Red flags / pitfalls

• Withholding a needed inactivated vaccine "to be safe." The commonest and most harmful error. Influenza, tetanus, hepatitis B and COVID-19 vaccines are safe and indicated — omission leaves mother and infant unprotected.
• Treating inadvertent live-vaccine administration as a catastrophe. Accidental MMR, varicella or yellow-fever vaccine in early pregnancy is not an indication for termination; counsel, reassure, document, and offer routine surveillance. Reflexive referral for termination-of-pregnancy on this basis is wrong.
• Giving a live vaccine in pregnancy. Conversely, never electively give MMR, varicella, LAIV, OPV, BCG, oral typhoid or yellow fever to a known pregnant woman.
• Mistiming transfer-dependent vaccines. Giving tetanus/pertussis-containing vaccine too late leaves no time for seroconversion plus transfer; very early dosing risks waned titres at term.
• Ignoring HIV. Failing to account for immunosuppression — both lower vaccine response and the contraindication to live vaccines in severe immunosuppression — in a high-prevalence population. Confirm ART and CD4 context.
• Forgetting passive immunisation. Immunoglobulins (rabies, tetanus, hepatitis B, varicella-zoster) are safe and sometimes the key intervention for an exposed susceptible woman.
• Deferring rabies PEP. A potentially fatal mistake; PEP is never withheld for pregnancy.
• Failing to document. Vaccine, batch, site, date and counselling must be recorded — both for continuity and adverse-event reporting.
• Acute moderate-to-severe febrile illness: a reason to defer (not permanently contraindicate) until recovery; a mild illness without significant fever is not a reason to defer.

Evidence anchors

• National Integrated Maternal and Perinatal Care Guideline (NDoH, 2024), NDoH — the South African source of truth for routine antenatal tetanus immunisation and the booking immunisation assessment; confirm exact dosing/timing against the current PDF.
• South African EML — Hospital and Primary Care levels — for tetanus toxoid/Td and other vaccine availability and the standard dosing/schedule.
• South African National HIV/ART Consolidated Guidelines (2023) and 2023 SAHCS Adult ART Guidelines — relevant to immunisation in the HIV-positive pregnant woman (vaccine response, live-vaccine caution in immunosuppression, ART optimisation).
• WHO position papers and immunisation guidance — prioritisation of inactivated influenza vaccine in pregnancy, maternal/neonatal tetanus elimination strategy, and pertussis programme rationale (general WHO immunisation canon; verify the specific position paper edition before quoting figures).
• NICE NG201 — Antenatal care (2021) — booking-visit structure within which immunisation assessment sits.
• Choice on Termination of Pregnancy Act 92 of 1996 — relevant only to refute the misconception that inadvertent live-vaccine exposure warrants termination; it does not.

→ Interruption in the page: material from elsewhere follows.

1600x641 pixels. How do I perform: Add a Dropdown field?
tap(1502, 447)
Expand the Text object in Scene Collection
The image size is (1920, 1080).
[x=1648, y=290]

Notes on hedged/standard-textbook content: the live-vs-non-live safety dichotomy, the FcRn/transplacental-IgG transfer mechanism and timing logic, third-trimester transfer optimisation, the specific list of live vaccines, and the anaphylaxis/rabies-PEP drills are standard immunology/clinical canon stated cautiously here rather than line-cited; exact tetanus dose counts, pertussis-programme local availability, and seasonal COVID-19 recommendations must be confirmed against the current NDoH Maternity Care Guideline, SA EML and prevailing national directives before being asserted as numbers.